2 - It handles RPC Mount protocol requests from NFSv3 clients.  This one
is NFSv3 specific, which is why I have done this NFSv4 only at
this time.  To do this, it must be able to register with rpcbind,
and I have no idea if running rpcbind in a vnet jail is practical.

Enforcing the use for separate file systems for each jail also makes
things safer, since the exports are enforced by the kernel. Without
this, a malicious NFSv4 client could "guess" a file handle for a file
outside the jail and gain access to that file. Put another way, without
a separate file system, there is no way to stop a malicious client from
finding files above the Root file handle. (Normal clients will use
PutRootFH and LookupParent and these won't be able to go above the top
of the jail.)

So, what do others think of enforcing the requirement that each jail
have its own file systems for this?

rick


> - Peter
>
>
> On Fri, Nov 25, 2022, 4:24 PM Rick Macklem  wrote:
>
>> Hi,
>>
>> bz@ has encouraged me to fiddle with the nfsd
>> so that it works in a vnet jail.
>> I have now basically done so, specifically for
>> NFSv4, since NFSv3 presents various issues.
>>
>> What I have not yet done is put global variables
>> in the vnet. This needs to be done so that the nfsd
>> can be run in multiple jail instances and/or in and
>> outside of a jail.
>> The problem is that there are 100s of global variables.
>>
>> I can see two approaches:
>> 1 - Move them all into the vnet jail. This would imply
>> that all the sysctls need to somehow be changed,
>> which would seem to be a POLA violation.
>> It also implies a lot of stuff in the vnet.
>> 2 - Just move the global variables that will always
>> differ from one nfsd to another (this would make
>> the sysctls global and apply to all nfsds).
>> This will keep the number of globals in the vnet
>> smaller.

Required task 1
In the nfsd message, condense the paragraph beginning "Enforcing the use for separate file systems" into a short bulleted list that keeps its main facts.
Required task 2
Return, word for word, the part of the nfsd message between "Enforcing the use" and "of the jail.)", inclusive.
The items after this point are separate material and are not part of the nfsd message.

Records provided
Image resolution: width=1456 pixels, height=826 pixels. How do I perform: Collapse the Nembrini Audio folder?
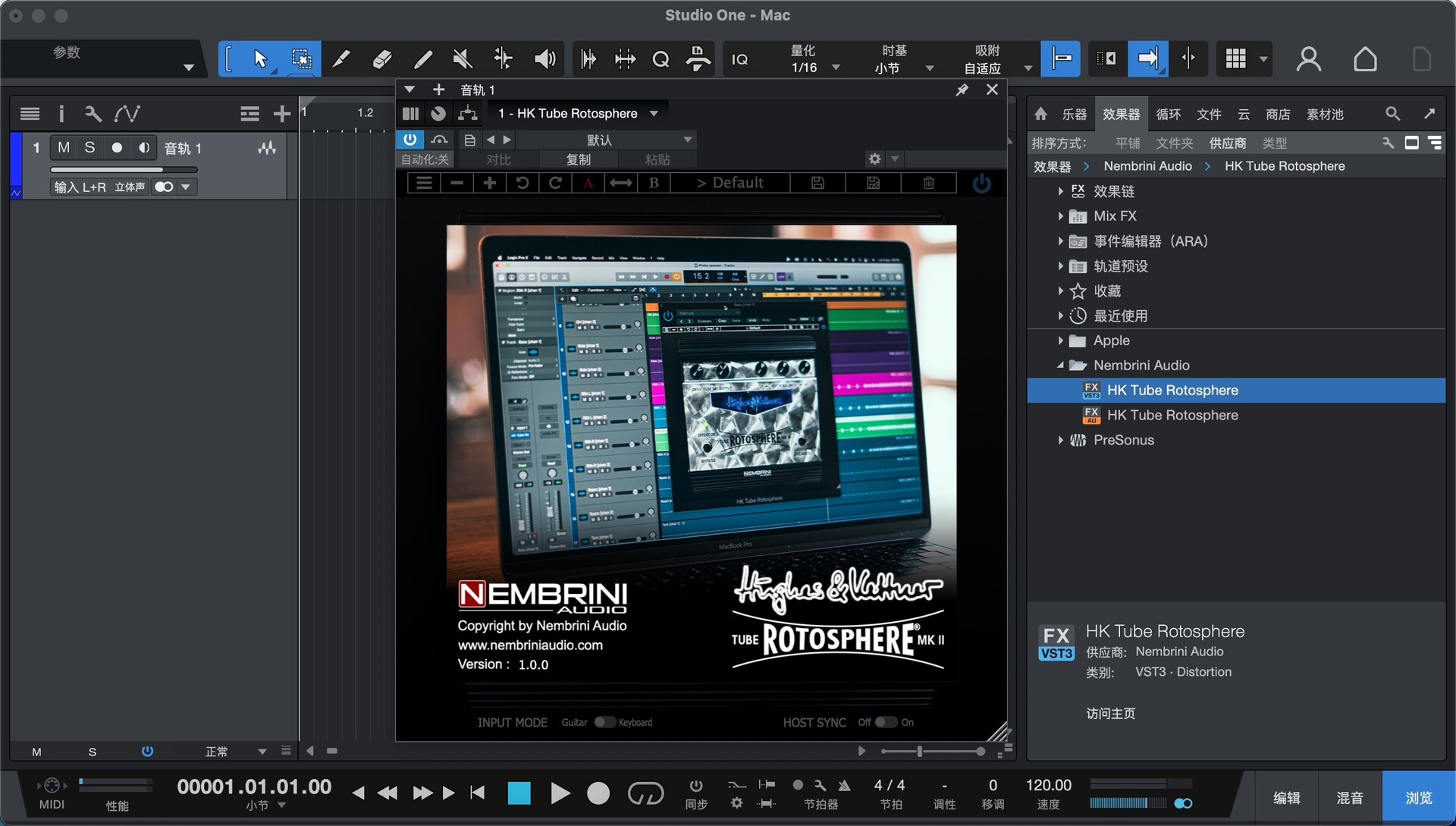pyautogui.click(x=1060, y=366)
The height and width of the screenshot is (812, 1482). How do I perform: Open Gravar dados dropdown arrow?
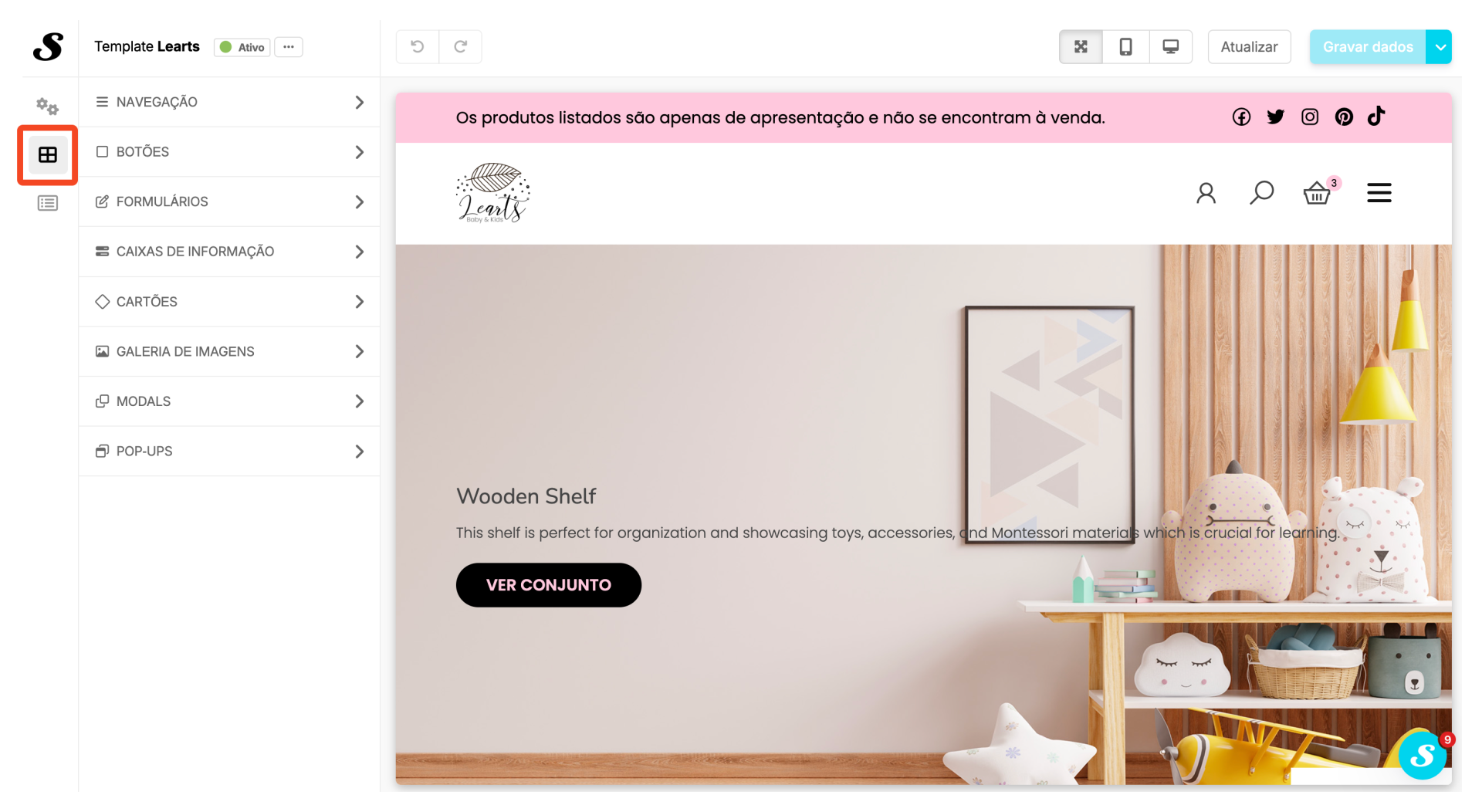click(x=1440, y=46)
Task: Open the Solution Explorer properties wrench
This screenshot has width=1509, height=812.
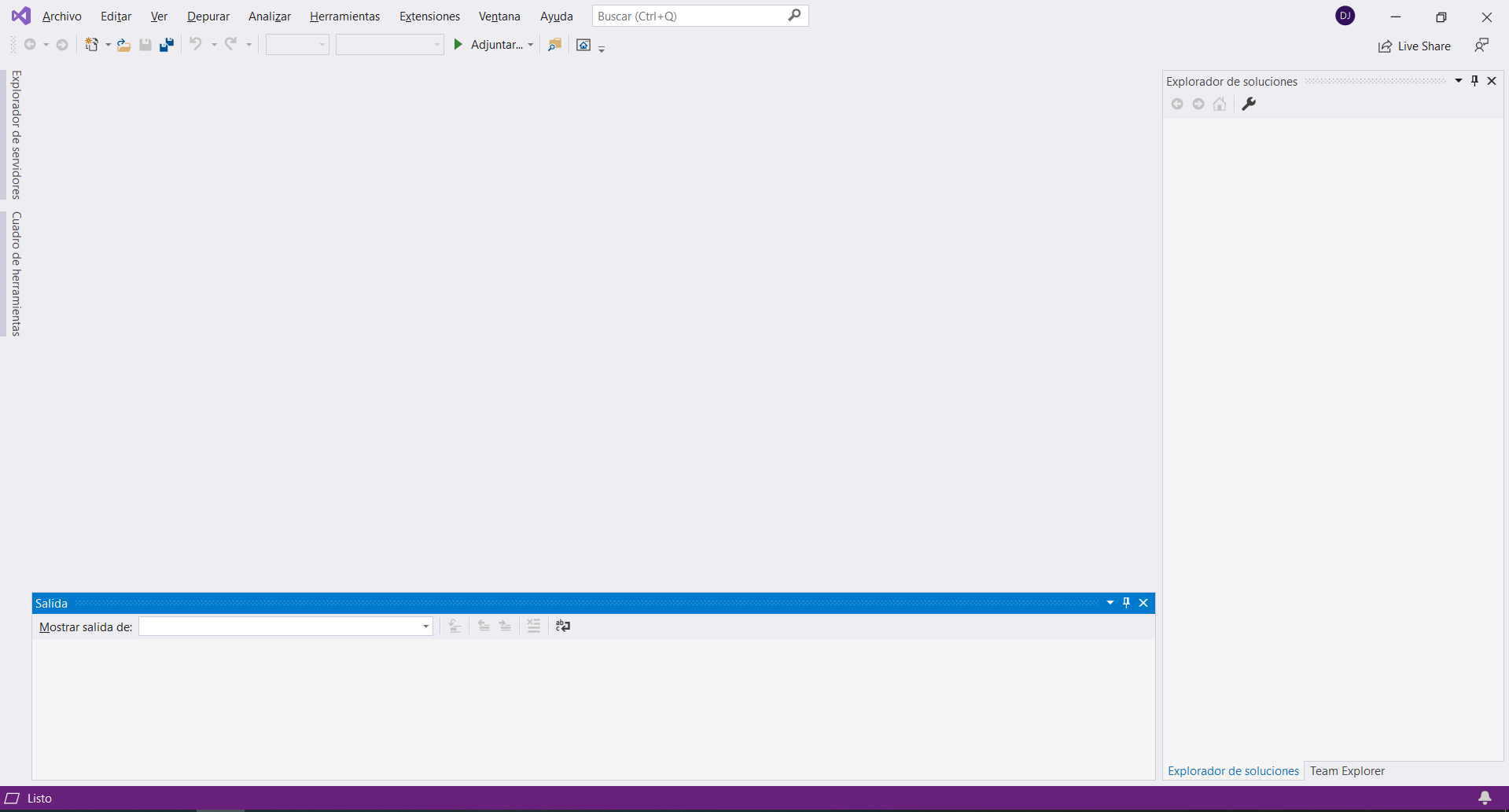Action: pyautogui.click(x=1249, y=104)
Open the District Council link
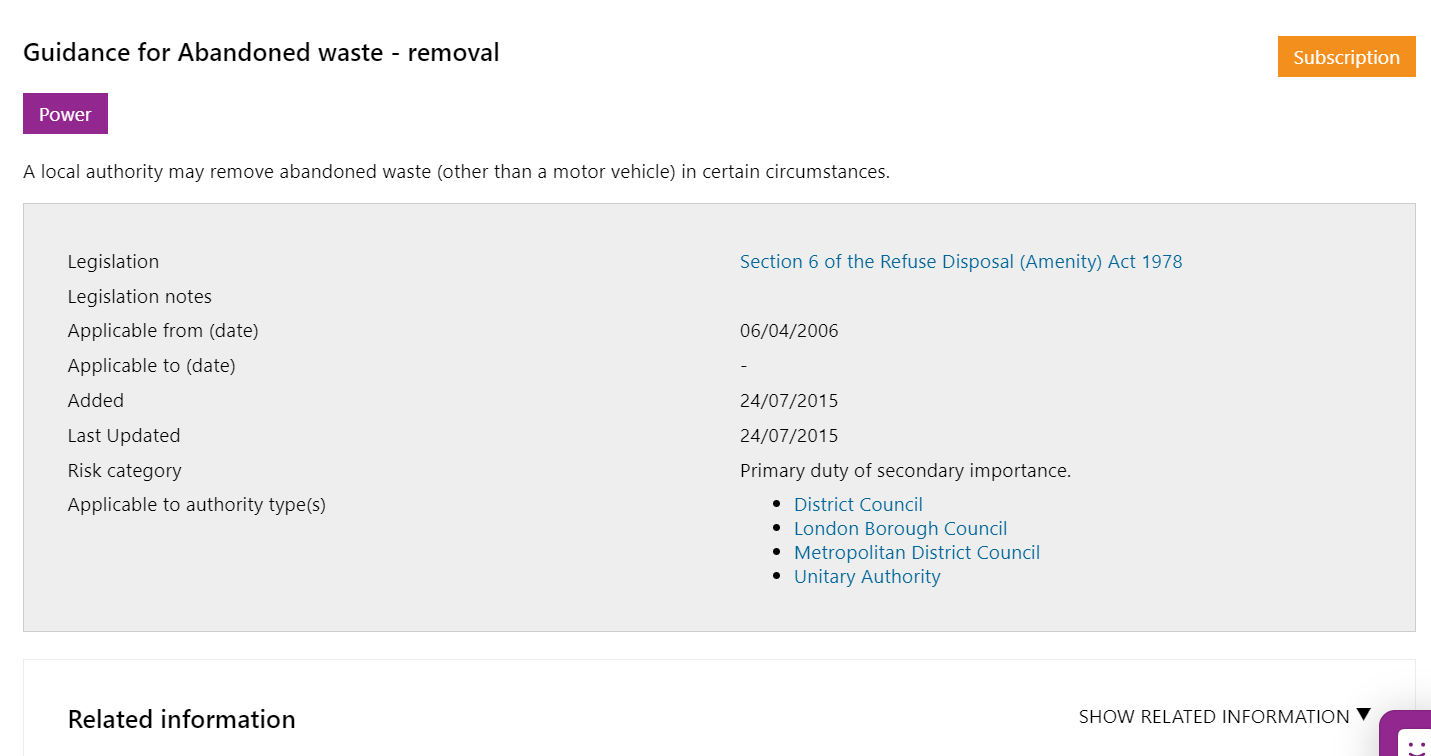Image resolution: width=1431 pixels, height=756 pixels. pos(858,505)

Written response 1
- Requiring a separate file system for each jail makes things safer because the kernel enforces the exports.
- Without this, a malicious NFSv4 client could guess a file handle for a file outside the jail and gain access to it.
- Without a separate file system, nothing can stop a malicious client from finding files above the Root file handle.
- Normal clients use PutRootFH and LookupParent, which cannot go above the top of the jail.

Written response 2
Enforcing the use for separate file systems for each jail also makes
things safer, since the exports are enforced by the kernel. Without
this, a malicious NFSv4 client could "guess" a file handle for a file
outside the jail and gain access to that file. Put another way, without
a separate file system, there is no way to stop a malicious client from
finding files above the Root file handle. (Normal clients will use
PutRootFH and LookupParent and these won't be able to go above the top
of the jail.)